Весь Сайгон был там. И хотя это был европейский праздник, праздник завоевателей, торжествующих свою победу в покоренной столице, на него были приглашены и туземцы-мандарины, раболепно служившие Республике в то время, как прежние подданные проклинали их в глубине своих хижин.
Тонг-Док Шолонский беседовал о налогах с Мале, посланник сиамского короля дипломатично уклонялся от расспросов вице-губернатора. В группе капитанов и мичманов m-lle Жанна Нгуэн-Гок, единственная дочь нового Фу, равнодушно позволяла ухаживать за собою.
Хорошенькая и изящная, несмотря на свое азиатское происхождение, но более таинственная и замкнутая, чем статуя древнего Египта, она обладала чистым лбом и холодными глазами, во взгляде которых нельзя было уловить ни одной мысли. И, быть может, ни одного желания не таилось под великолепно вышитым шелком, покрывавшим ее грудь. Ни одного желания, которое было бы понятно для европейца.

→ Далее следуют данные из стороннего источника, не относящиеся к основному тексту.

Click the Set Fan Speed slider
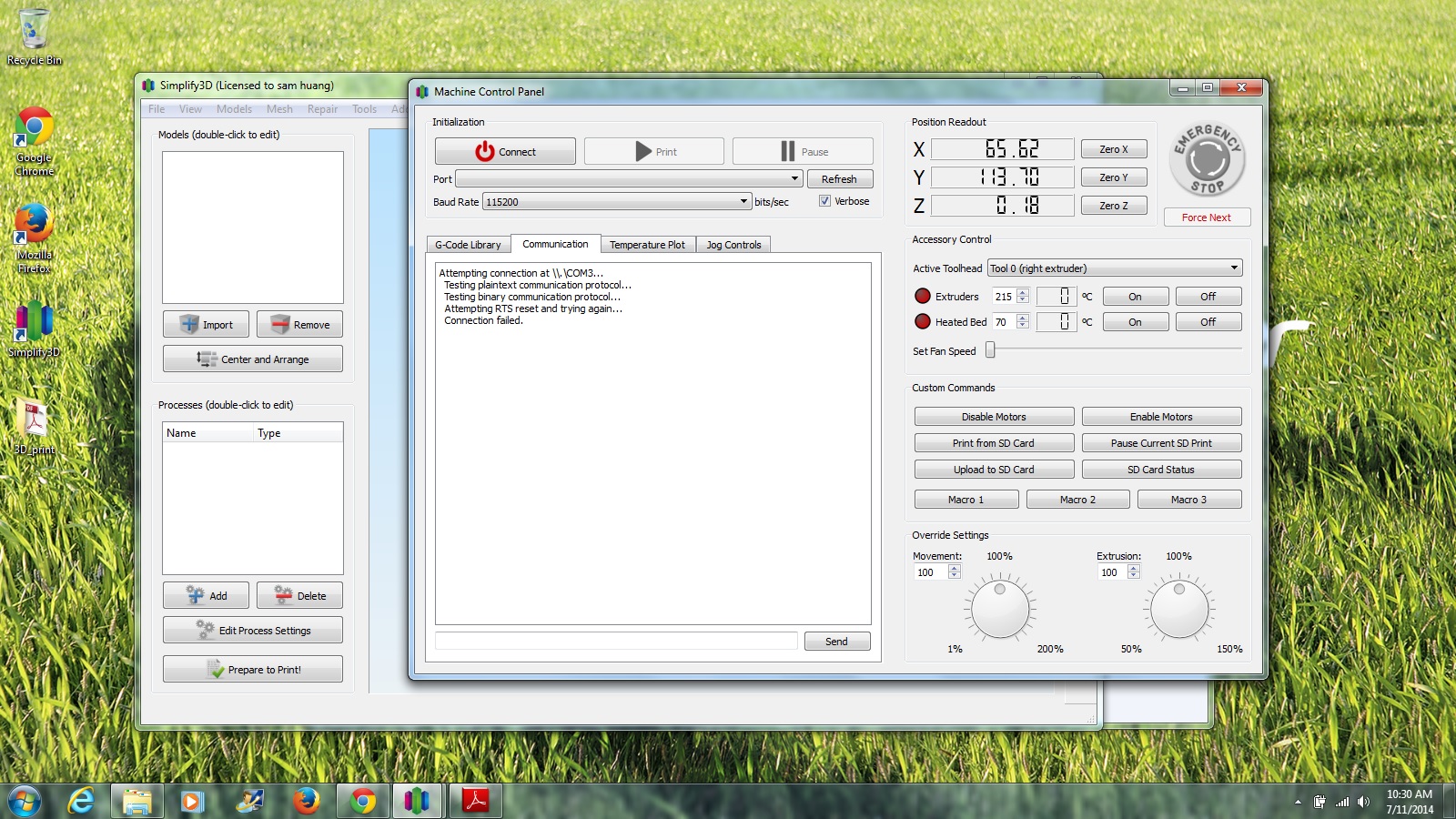Image resolution: width=1456 pixels, height=819 pixels. click(991, 350)
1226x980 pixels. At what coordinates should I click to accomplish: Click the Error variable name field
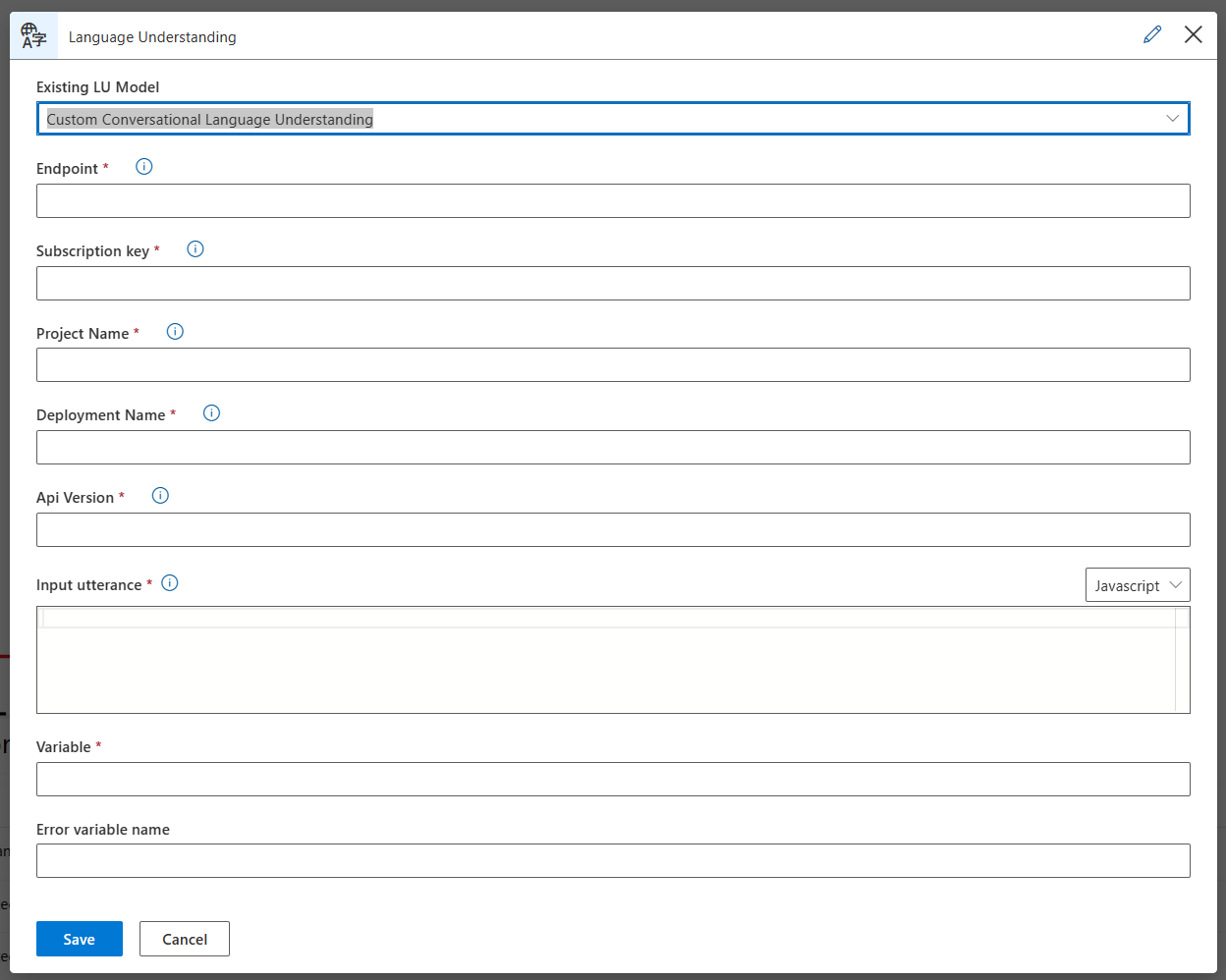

Рожденная француженкой и крещенная католичкой, получившая хорошее воспитание в модном монастыре, она умела вальсировать, заниматься флиртом, принимать задумчивый вид, слушая Бетховена. Со своими гибкими руками и тонкими губами она знала все, что знают полудевы в Европе: это ясно сквозило в двусмысленной иронии ее улыбки. Но все это – только верхнее платье: честолюбивое желание – ничуть не скрываемое – найти мужа-европейца, который дал бы ей право гражданства между завоевателями. Туалет, под которым таится азиатская душа, равнодушная и недоверчивая ко всему. Потому что азиатская душа, слишком древняя, кристаллизировавшаяся в своей тысячелетней утонченности, никогда не может ни измениться, ни быть разгаданной. Никакой философ Запада, никакой гениальный психолог не мог бы распознать даже форм, в которые облекались аннамитские грезы дочери Фу Нгуэн-Гок.
…Весь Сайгон был там. Это было удивительное сборище людей честных и нечестных, причем последние были более многочисленны. Ибо французские колонии не что иное, как свалочное место для всей гнили и нечистот, которые извергает из себя метрополия. Там было множество сомнительных личностей, которых уголовный кодекс – слишком редкая сеть – не мог удержать в своих петлях: банкроты, авантюристы, мастера шантажа, ловкие мужья, несколько шпионов. Было множество женщин более чем легкого поведения, предававшихся разврату сотней способов, из которых самым добродетельным был адюльтер.
В этой клоаке изредка встречавшиеся честные люди и стыдливые женщины казались пятном. И хотя этот позор был известен всем, выставлен на показ, афиширован, его принимали, с ним легко мирились. Чистые руки без отвращения пожимали грязные. Вдали от Европы европеец, царь земли, любит утверждать себя по ту сторону законов и морали, надменно попирая их ногой. Потаенная жизнь Парижа или Лондона, быть может, еще более отвратительна, чем сайгонская, но она скрыта под кровом тайны. Это – жизнь с закрытыми ставнями. Колониальные пороки не боятся солнца. К чему осуждать их искренность? Открытые дома – экономия иллюзий и лицемерия.